Auger-Aliassime only turned 18 last August, but the Canadian has carried big expectations on his shoulders since becoming the youngest player to win a main-draw match on the ATP Challenger Tour aged only 14.
The Montreal native fuelled further hype when he was crowned US Open boys champion in 2016, before going on to win four Challenger titles.
Auger-Aliassime has soared to new heights this year, becoming the youngest ever Miami Open semi-finalist last week after marching into a first ATP Tour final in Rio back in February.
After climbing from outside the top 100 to 33rd in the space of six weeks, the gifted youngster is enjoying some hard-earned time off before starting his clay-court season.
Fontang - who shares coaching responsibilities with Guillaume Marx - believes some alternative fine-tuning is playing a key part in the development of a player who would have become an artist if his tennis career had not taken off.
"After what Felix achieved in Miami, it was great that he could have two weeks off before the Monte Carlo Masters," Fontang told Omnisport.
"He went back to Montreal and has time to recover, which is really important. He will of course do some work on his game and fitness training, but can also have time to relax.
"He likes to play the piano, so no doubt he will be doing that in his time off. Sometimes when there is a piano when we are touring, he will play.
"He played at Indian Wells, because there was a piano in the lobby. His sister was playing as well, it is something he really enjoys. It is not really something I have known a player to do and I think it is great."
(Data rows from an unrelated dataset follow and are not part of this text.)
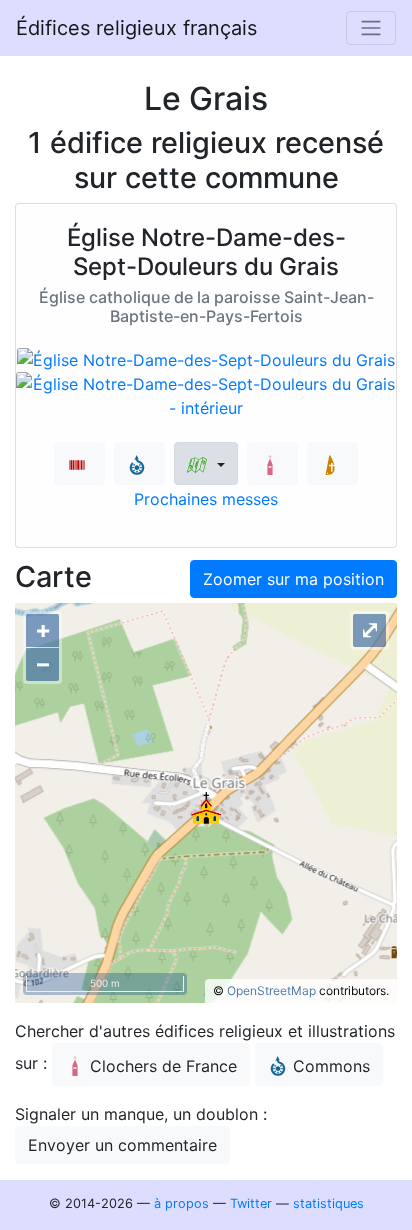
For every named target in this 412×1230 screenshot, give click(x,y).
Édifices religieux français (136, 28)
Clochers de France (163, 1066)
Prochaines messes (206, 499)
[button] (205, 463)
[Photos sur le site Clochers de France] (272, 463)
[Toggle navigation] (371, 28)
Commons (331, 1066)
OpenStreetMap (271, 990)
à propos (181, 1203)
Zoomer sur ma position (293, 579)
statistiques (328, 1203)
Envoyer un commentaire (122, 1145)
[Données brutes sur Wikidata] (79, 463)
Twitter (251, 1203)
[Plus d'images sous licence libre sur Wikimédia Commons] (139, 463)
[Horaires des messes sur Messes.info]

It may not be long before he is tickling the ivories to celebrate winning a first ATP Tour title, but Frenchman Fontang says it is important not to expect too much so early in his career.
Fontang, in his third season coaching Auger-Aliassime, added: "We are really focused on the development, everybody will be looking at his results and seeing when he is going to win but it's very important that we stay focused on the process.
"We know he has the firepower, is very athletic and is a good server, but we have to keep working on the precision and the transition to the net for him to improve on all surfaces. There will be no prediction on what he can achieve, it is all about the development of his game now."
Fontang was prepared to serve up a verdict on an exciting crop of Next Gen players that will be music to the ears of tennis fanatics.
He said: "When we see the spectacular game of players such as Felix, [Denis] Shapovalov, [Alexander] Zverev, [Stefanos] Tsitsipas etc, we can see there is a lot of quality young players and it is exciting. They have interesting personalities and athletic games, so it is very positive for tennis."